Disorders Sep 04, 2020

It's normal, on occasions, to go back and double check that the lights are switched off, worry that you may have not washed your hands clean or have events like these which are unpleasant but normal. People who have Obsessive Compulsory Disorder (OCD), obsessive thoughts become so consuming that they interfere in a person's daily life causing anxiety, uncontrollable, unwanted thoughts and repetitive behavior which make the person perform particular tasks without hesitation and with a frequency higher than most people. These obsessions are involuntary and may involve thoughts, images or impulses that occur over and over again in a person's mind, being a cause of disturbance and distraction to the patient.

OCD usually begins in the teens or young adult years but it can start later in life as well or very early on depending on the person's upbringing and lifestyle Symptoms of OCD usually begin gradually and tend to get worse throughout life or during stress conditions or anxiety attacks.

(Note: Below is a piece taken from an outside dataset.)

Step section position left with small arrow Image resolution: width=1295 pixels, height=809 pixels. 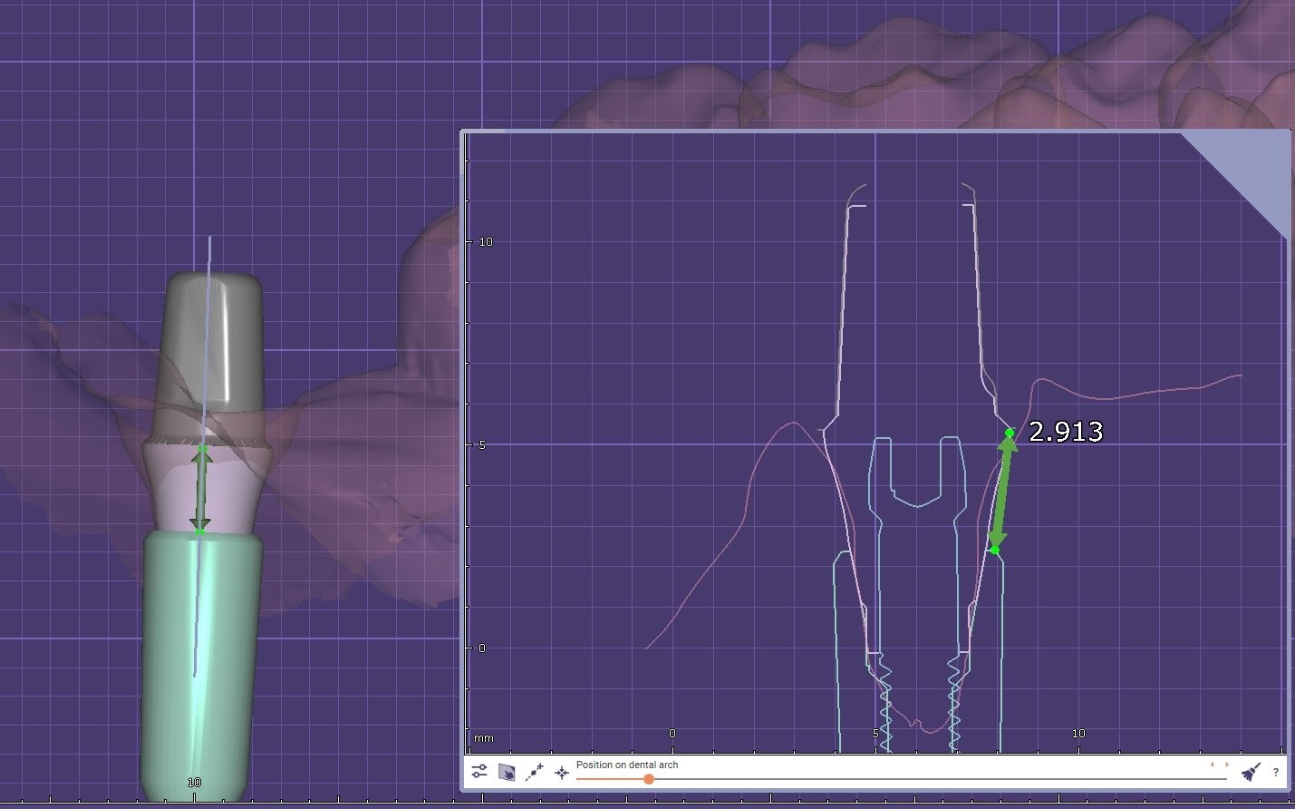[x=1213, y=765]
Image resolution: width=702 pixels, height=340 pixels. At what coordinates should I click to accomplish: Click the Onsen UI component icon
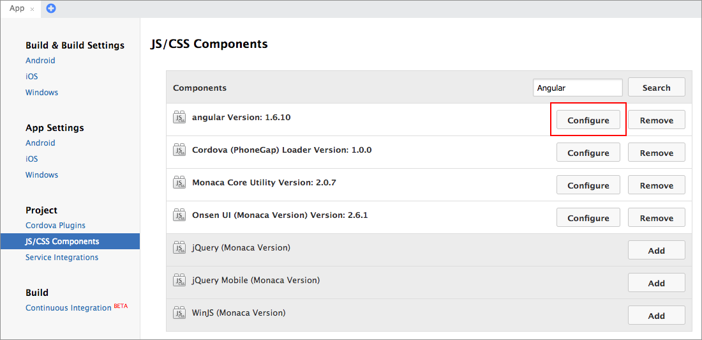[179, 215]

Observing people with OCD has given scientists some idea, however it still remains one of most intriguing behavioral patterns for scientists and doctors. Data indicates that it is a genetically inherited and cause chemical, structural, and functional abnormalities in the brain. Many studies have also showed that early life depression, anxiety, stress, trauma are also leading causes.

OCD's have various themes and usually fall in one of the following categories

1) Washers are afraid of contamination. They usually have cleaning or washing hand compulsions

2) Checkers repeatedly check things they usually associate with harm or danger.

3) Doubters and Sinners are afraid that if everything isn't perfect or done the way they want terrible things will happen.

4) Counters and Arrangers obsessed with symmetry and order. They have superstitions about certain numbers or colors.

5) Hoarders compulsively hoard things that they don't need or use and hesitate to throw things away

Just because you have obsessive thoughts or perform compulsive behaviors sometimes does not mean that you have OCD. It is normal human tendency to have repeated behaviors and obsessive thoughts, however it is only classified as OCD if the person after being repeatedly shown his behavioral problems still persists with his actions.